Hyperthermia induces apoptosis by targeting Survivin in esophageal cancer.

Hyperthermia is considered the fifth pillar of cancer treatment. It induces cancer cell apoptosis, however, its molecular mechanisms remain unclear. In the present study, the role of Survivin in hyperthermia-induced apoptosis in esophageal cancer was investigated. Different temperatures were used to treat EC109 esophageal cancer cells, and their viability was found to be significantly inhibited with a concomitant increase in apoptosis and necrosis. Necrosis increased in a temperature‑dependent manner, whereas peak apoptosis was reached at 43˚C. The hyperthermia-induced apoptosis was due to the inhibition of Survivin and the activation of caspase-3. Subsequently, overexpression of Survivin inhibited the activation of caspase-3 and hyperthermia-induced apoptosis, however, this inhibition was reversed in the absence of XIAP. Immunoprecipitations showed that Survivin did not directly bind to caspase-3, whereas XIAP interacted with Survivin and caspase-3. Immunohistochemistry was performed to detect the expression of Survivin in esophageal cancer patient samples.

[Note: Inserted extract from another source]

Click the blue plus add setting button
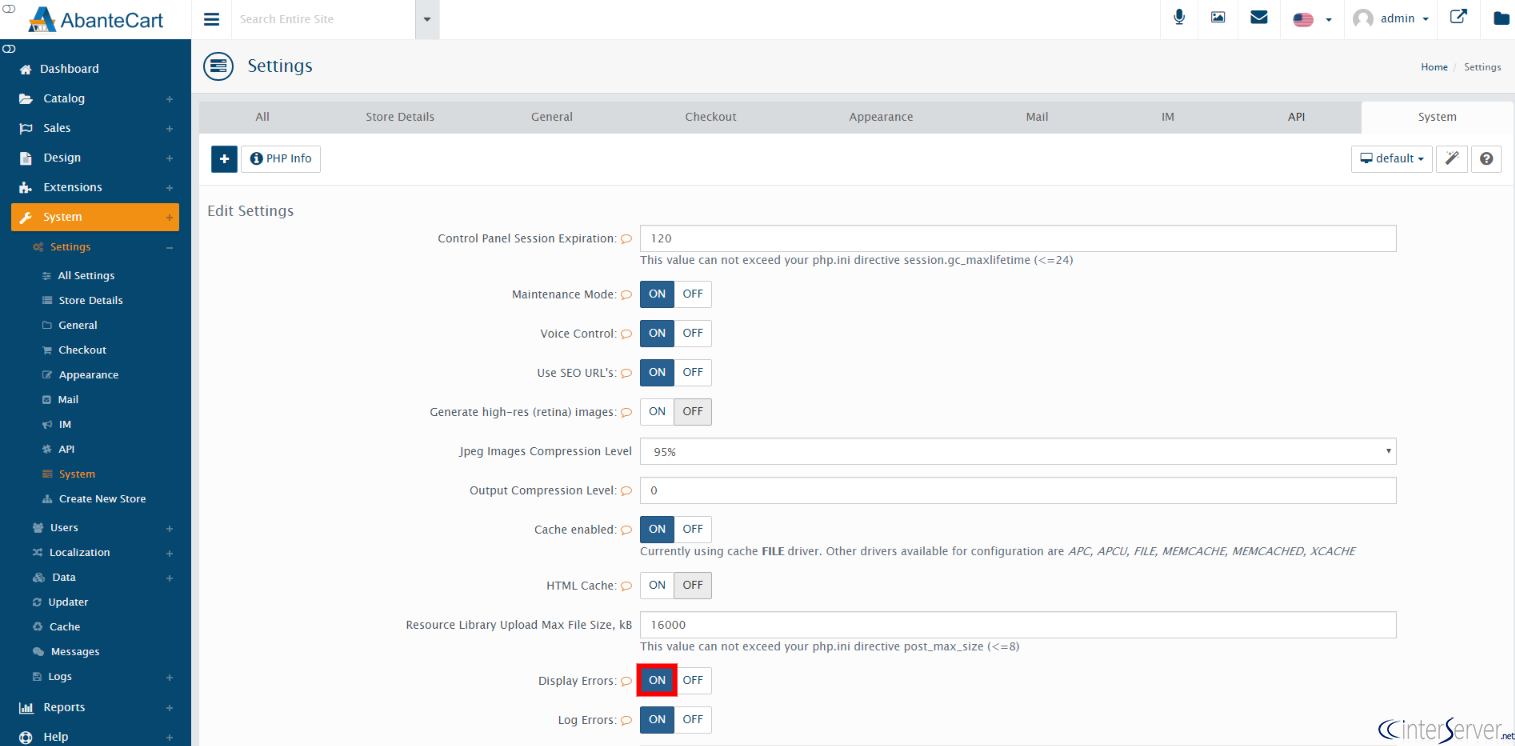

A higher expression of Survivin in esophageal cancer tissues compared to normal tissues was observed, and a high expression correlated with poor prognosis. The results indicated that hyperthermia decreases the expression of Survivin, prevents its binding to XIAP, activates caspase-3 and induces apoptosis. Due to its correlation with poor prognosis, Survivin may be a target for hyperthermia in the treatment of esophageal cancer.